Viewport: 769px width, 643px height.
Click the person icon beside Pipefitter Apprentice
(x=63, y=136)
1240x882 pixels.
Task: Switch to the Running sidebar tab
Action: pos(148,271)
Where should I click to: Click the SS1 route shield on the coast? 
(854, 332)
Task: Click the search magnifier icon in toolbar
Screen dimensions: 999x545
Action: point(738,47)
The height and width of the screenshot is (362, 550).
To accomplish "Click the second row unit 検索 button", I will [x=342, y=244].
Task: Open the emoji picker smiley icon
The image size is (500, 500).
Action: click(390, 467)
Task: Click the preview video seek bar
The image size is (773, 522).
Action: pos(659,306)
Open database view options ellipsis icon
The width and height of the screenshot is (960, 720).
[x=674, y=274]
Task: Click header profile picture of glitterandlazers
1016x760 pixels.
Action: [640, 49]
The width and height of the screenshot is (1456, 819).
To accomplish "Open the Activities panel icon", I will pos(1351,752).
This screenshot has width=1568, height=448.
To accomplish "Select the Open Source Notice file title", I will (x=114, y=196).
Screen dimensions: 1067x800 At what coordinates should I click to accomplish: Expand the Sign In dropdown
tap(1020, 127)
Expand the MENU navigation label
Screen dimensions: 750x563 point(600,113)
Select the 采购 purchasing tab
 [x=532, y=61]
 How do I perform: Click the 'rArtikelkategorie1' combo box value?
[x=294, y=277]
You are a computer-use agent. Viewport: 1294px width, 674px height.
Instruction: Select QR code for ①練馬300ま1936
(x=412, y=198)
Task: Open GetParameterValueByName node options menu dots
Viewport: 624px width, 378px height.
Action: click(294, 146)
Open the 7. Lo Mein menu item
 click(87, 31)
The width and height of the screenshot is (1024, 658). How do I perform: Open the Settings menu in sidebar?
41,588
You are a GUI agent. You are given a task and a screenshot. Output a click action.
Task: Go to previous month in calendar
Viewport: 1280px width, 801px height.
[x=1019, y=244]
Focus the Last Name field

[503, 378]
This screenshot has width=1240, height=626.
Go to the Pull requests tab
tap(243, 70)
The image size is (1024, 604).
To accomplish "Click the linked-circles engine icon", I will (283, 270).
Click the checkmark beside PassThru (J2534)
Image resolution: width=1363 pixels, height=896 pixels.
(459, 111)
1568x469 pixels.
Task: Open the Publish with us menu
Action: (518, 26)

— Problem —
Can you reproduce all the material exactly?

— Your response —
Viewport: 769px width, 643px height.
Click the person icon beside Pipefitter Apprentice
(x=63, y=136)
1240x882 pixels.
Task: Switch to the Running sidebar tab
Action: pos(148,271)
Where should I click to: Click the SS1 route shield on the coast? 
(854, 332)
Task: Click the search magnifier icon in toolbar
Screen dimensions: 999x545
Action: point(738,47)
The height and width of the screenshot is (362, 550).
To accomplish "Click the second row unit 検索 button", I will [x=342, y=244].
Task: Open the emoji picker smiley icon
The image size is (500, 500).
Action: click(390, 467)
Task: Click the preview video seek bar
The image size is (773, 522).
Action: pos(659,306)
Open database view options ellipsis icon
The width and height of the screenshot is (960, 720).
[x=674, y=274]
Task: Click header profile picture of glitterandlazers
1016x760 pixels.
Action: [640, 49]
The width and height of the screenshot is (1456, 819).
To accomplish "Open the Activities panel icon", I will pos(1351,752).
This screenshot has width=1568, height=448.
To accomplish "Select the Open Source Notice file title", I will (x=114, y=196).
Screen dimensions: 1067x800 At what coordinates should I click to accomplish: Expand the Sign In dropdown
tap(1020, 127)
Expand the MENU navigation label
Screen dimensions: 750x563 point(600,113)
Select the 采购 purchasing tab
 [x=532, y=61]
 How do I perform: Click the 'rArtikelkategorie1' combo box value?
[x=294, y=277]
You are a computer-use agent. Viewport: 1294px width, 674px height.
Instruction: Select QR code for ①練馬300ま1936
(x=412, y=198)
Task: Open GetParameterValueByName node options menu dots
Viewport: 624px width, 378px height.
Action: click(294, 146)
Open the 7. Lo Mein menu item
 click(87, 31)
The width and height of the screenshot is (1024, 658). How do I perform: Open the Settings menu in sidebar?
41,588
You are a GUI agent. You are given a task and a screenshot. Output a click action.
Task: Go to previous month in calendar
Viewport: 1280px width, 801px height.
[x=1019, y=244]
Focus the Last Name field

[503, 378]
This screenshot has width=1240, height=626.
Go to the Pull requests tab
tap(243, 70)
The image size is (1024, 604).
To accomplish "Click the linked-circles engine icon", I will (283, 270).
Click the checkmark beside PassThru (J2534)
Image resolution: width=1363 pixels, height=896 pixels.
(459, 111)
1568x469 pixels.
Task: Open the Publish with us menu
Action: (518, 26)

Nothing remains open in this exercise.